For Australians the roadblock today is that gambling regulator the Australian Communications and Media Authority (ACMA) banned the website in August 2025 on the basis it’s unlicensed and therefore illegal.
In turn the site is supposed to be blocked by internet service providers, but there’s theoretically little to stop tech-savvy locals using a virtual private network (VPN) to access and gamble on it, even if they risk breaking the law.
“While it is not prohibited for Australians to access illegally-provided online gambling sites, the ACMA conducts regular consumer awareness campaigns discouraging Australians from using these sites and warning of the risks involved,” ACMA said in a statement.
Controversy has swirled around the site’s breakneck success. A gambler in possession of inside information (about a takeover offer for a company, or imminent government policy announcement) can use the infomation to anonymously place bets on the outcome and profit.
In Australia using inside information to buy shares in a company ahead of a takeover offer is a serious criminal offence under The Corporations Act with up to 15 years’ jail, but local lawmakers and regulators now face numerous challenges in regulating decentralised prediction markets.
For now ACMA said it’s position is that it’s an offence under the Interactive Gambling Act 2001 to provide or advertise unlicensed gambling services.
Future of betting
While prediction markets are illegal in Australia for now, their overseas success is perhaps setting up a future battle between local bookmakers and the decentralised prediction market industry to control lucrative sports gambling.
The powerful local gambling industry is sure to want the Government, ACMA, and lobbyists in its corner when it comes to stopping the likes of Polymarket from being able to offer sports betting markets on the likes of AFL, NRL, or even national horse race the Melbourne Cup.
In the US, where Polymarket has soared in popularity, the share prices of listed US bookmakers Flutter and DraftKings have both sunk more than 50 per cent in 12 months.
The other notable aspect on the rise of Polymarket is that the much-hyped blockchain technology may have finally delivered some utility to the general public in the real world.

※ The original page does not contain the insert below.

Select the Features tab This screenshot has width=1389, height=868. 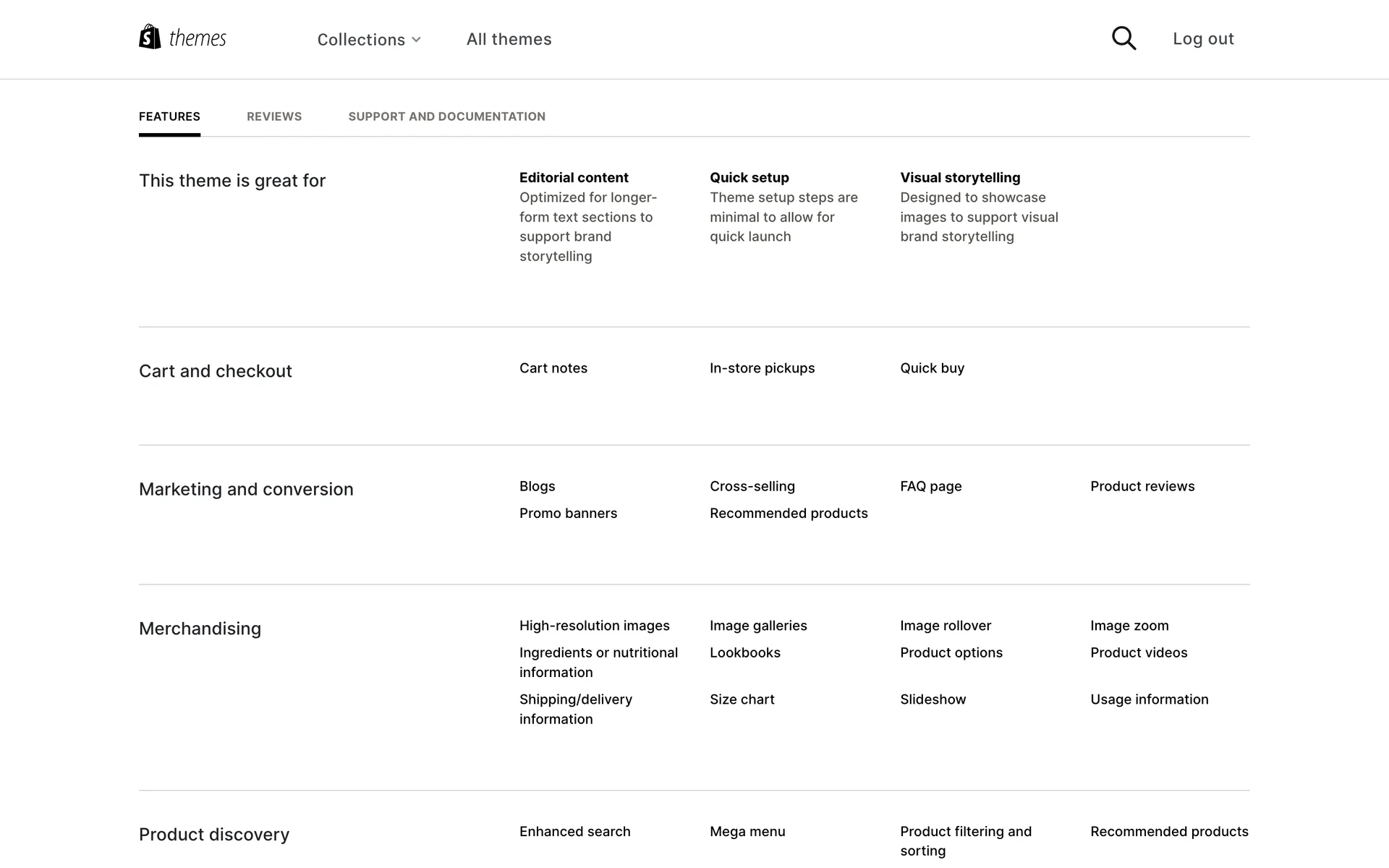point(169,116)
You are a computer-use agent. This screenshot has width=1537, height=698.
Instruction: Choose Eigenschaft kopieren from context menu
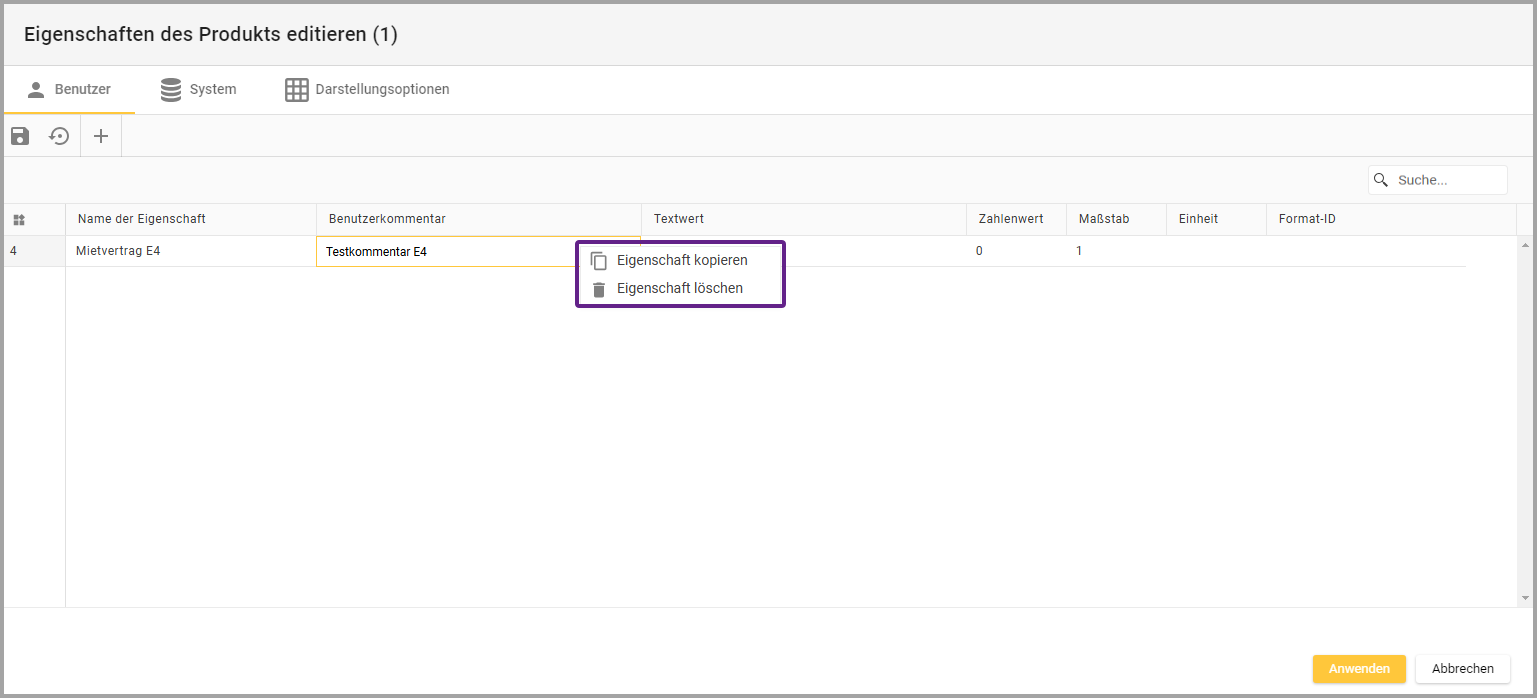682,260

Allowing anyone to bet against each other (at potentially better odds than those offered by bookmakers) arguably is a useful service to ordinary people.
Until Polymarket’s arrival, the only other use for blockchain technology was in blowing up synthetic asset price bubbles as the likes of Bitcoin, Ethereum, XRP, and thousands of cryptocurrencies were pumped higher on blockchain-based ledgers before normally crashing back to earth.
In these instances the blockchain had debatable benefits other than for cryptocurrency early adopters or insiders who sold them to later adopters at a profit.
Moreover, the blockchain-traded cryptocurrencies have never worked as money to buy goods and services, principally as they’re too volatile in price to be a stable unit of account.
As an example, almost nobody would agree to accept their next year’s salary today in a cryptocurrency they thought could crash 90 per cent in price.
However, it is possible, in the future, that blockchain-based tokens or stablecoins pegged at a fixed exchange rate to the US or Australian dollar will allow people to trade digital assets such as stocks or commodities with no unique role for bank accounts or today’s money to buy ‘stuff’.